Les Français viennent de confier à Emmanuel Macron un nouveau mandat de cinq ans à la tête du pays. Les défis sont multiples et les transitions sont au cœur des enjeux à relever. Alors que, sous ce quinquennat, Catherine Deneuve, Jacques Dutronc, Michel Polnareff, Françoise Hardy, Daniel Cohn-Bendit, Alain Souchon, Jane Birkin, Michel Drucker, Pierre Arditi, Roselyne Bachelot, Michel Denisot, Eva Joly, Sylvie Vartan, Daniel Pennac et Jean-Louis Debré fêteront leur 80e anniversaire, tout comme plus de 2 millions de leurs concitoyens, l’un de ces enjeux est celui de la transition démographique.
Ces nouveaux octogénaires se rajouteront aux quatre millions de 80 ans et plus vivant actuellement en France. Les soixante ans et plus sont déjà plus nombreux que les moins de vingt ans, et nous allons connaître un bouleversement démographique de première importance, avec une personne sur trois qui sera âgée de soixante ans ou plus en 2050, soit une hausse de 80 % en quarante-cinq ans, changeant le visage de la France.

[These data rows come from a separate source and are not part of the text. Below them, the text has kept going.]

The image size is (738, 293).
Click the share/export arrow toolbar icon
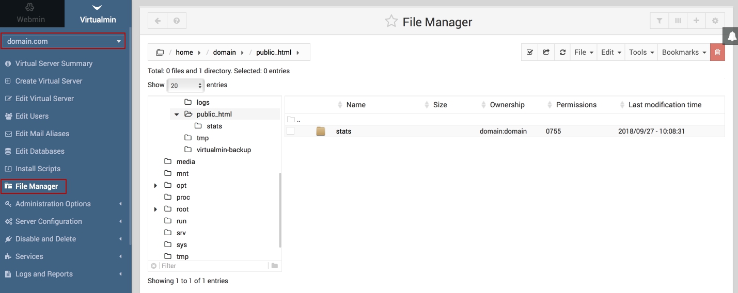click(546, 52)
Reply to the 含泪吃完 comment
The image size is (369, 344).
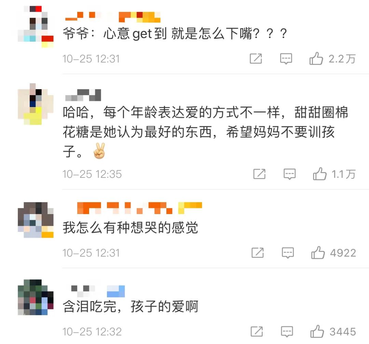tap(287, 332)
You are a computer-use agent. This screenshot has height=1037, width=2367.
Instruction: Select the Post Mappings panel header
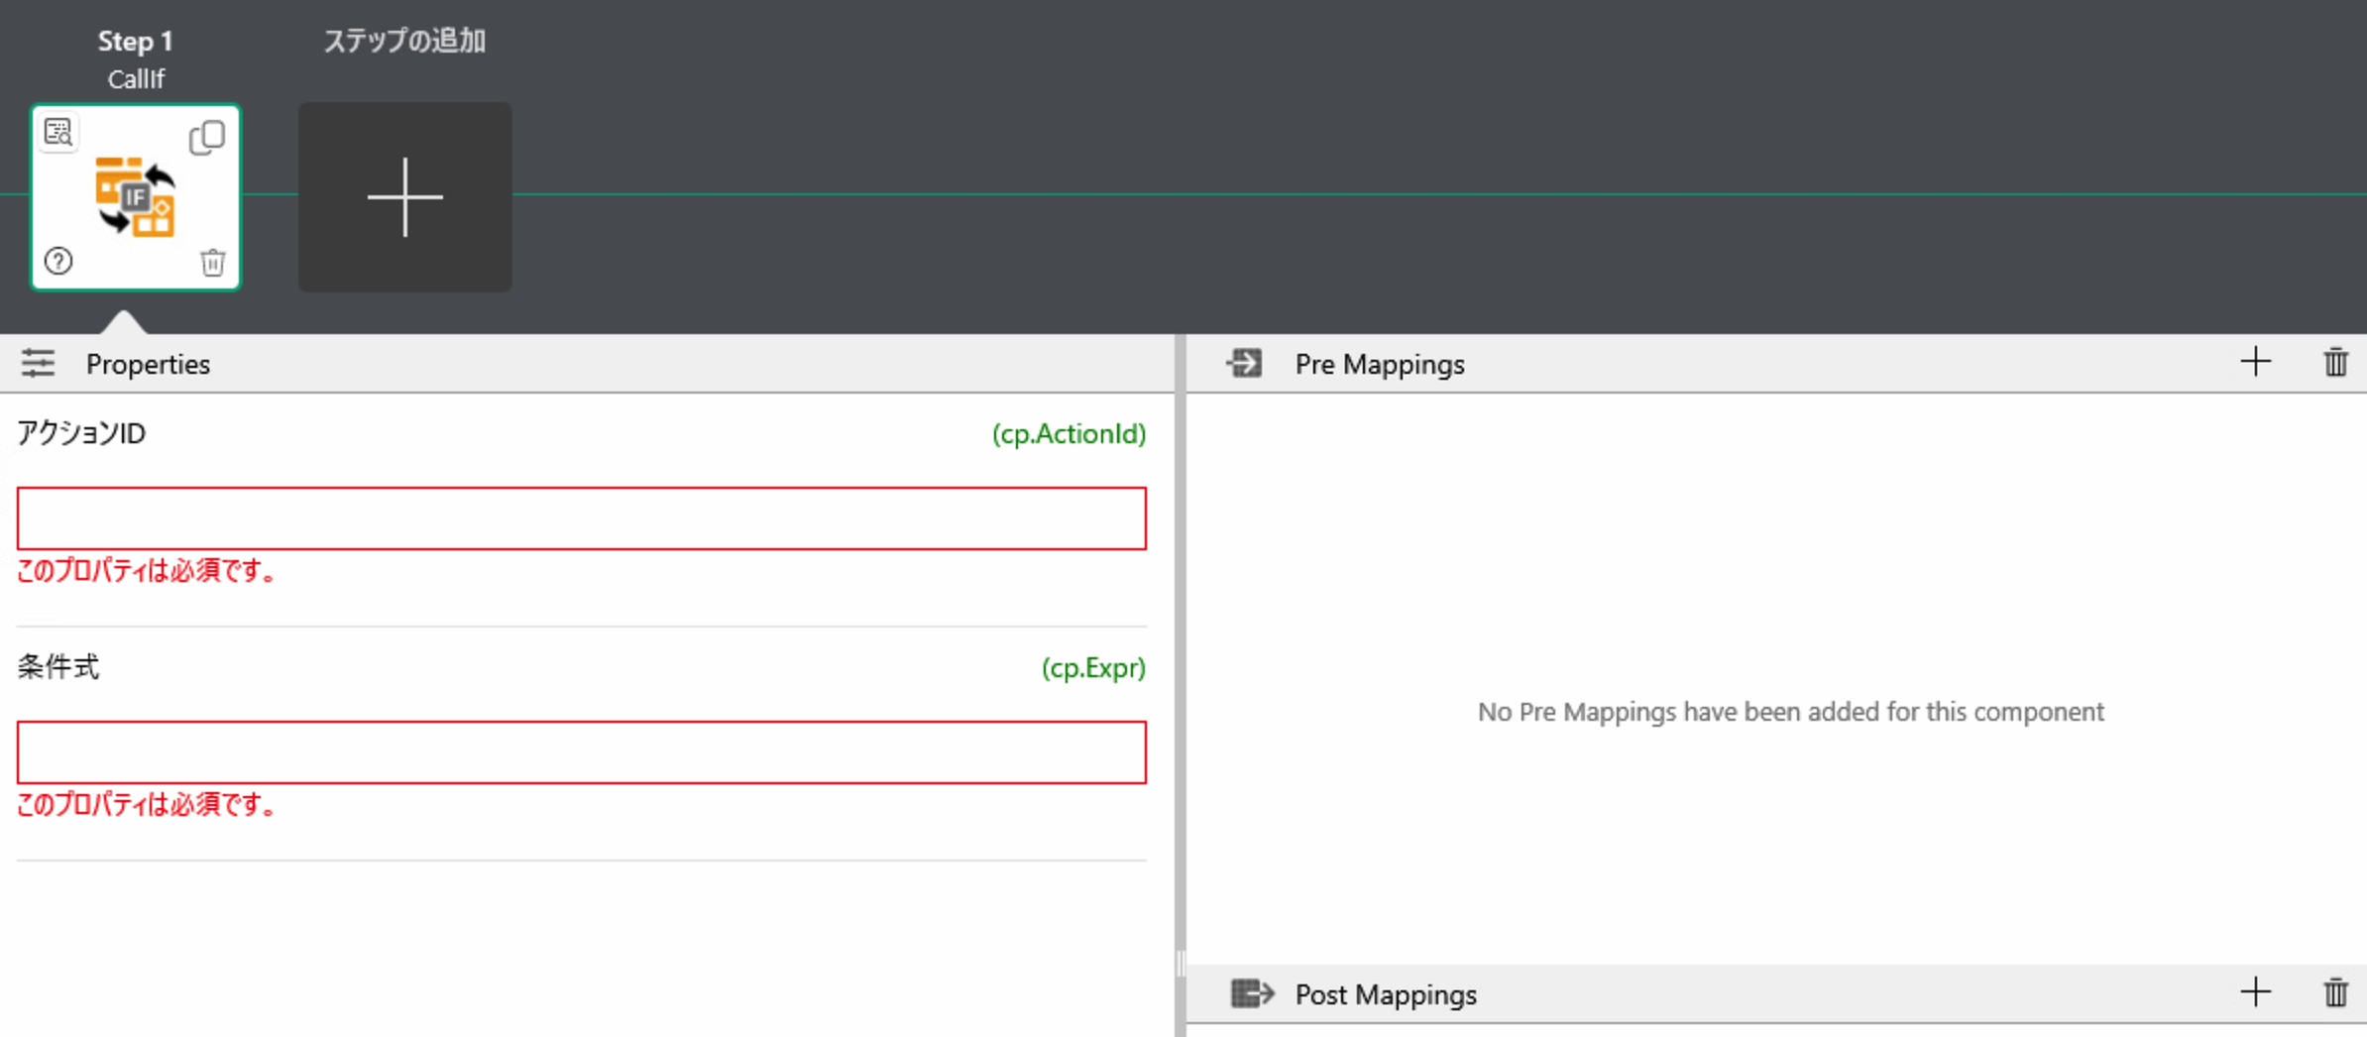[x=1385, y=994]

Dans ce contexte, vieillir en France n’apparaît pas comme une chose aisée pour nombre de nos concitoyens. Au-delà des problématiques liées à la perte d’autonomie, de plus en plus d’aînés, souvent les plus démunis, vivent cette étape de leur vie dans une profonde solitude. Comme notre dernier baromètre l’a démontré, 530 000 personnes âgées sont en situation de mort sociale en 2021, alors qu’elles étaient 300 000 en 2017, et 2 millions d’aînés sont isolés des cercles familiaux et amicaux en 2021, alors qu’ils étaient 900 000 en 2017 (« Baromètre solitude et isolement : quand on a plus de 60 ans en France en 2021 »).
Cette dégradation des liens sociaux s’accompagne d’un délitement plus global de la perception culturelle et sociale des aînés dans notre pays. Les discriminations liées à l’âge vérolent notre société. Nous n’avons malheureusement que trop pu le constater durant la campagne présidentielle : la place prise par les personnes âgées dans le jeu démocratique a fait l’objet de critiques infondées, injustes quand elles n’étaient pas injurieuses, notamment sur les réseaux sociaux.
Alors que le pacte entre les générations se fragilise, il est de la responsabilité du chef de l’Etat et de celle de l’ensemble des pouvoirs publics de prévenir toute initiative qui serait de nature à fracturer encore un peu plus notre cohésion sociale.
De ce point de vue, la réforme des retraites pourrait être porteuse d’un certain nombre de risques. Si la cinquième branche de la Sécurité sociale, créée sous le précédent quinquennat, doit disposer des moyens nécessaires, il nous apparaît dangereux d’expliquer que cette réforme est indispensable pour financer les aides à l’autonomie avec le risque, dans le contexte déjà âgiste dans lequel nous vivons, de laisser croire à plusieurs générations qu’elles vont devoir travailler plus longtemps « à cause des vieux ».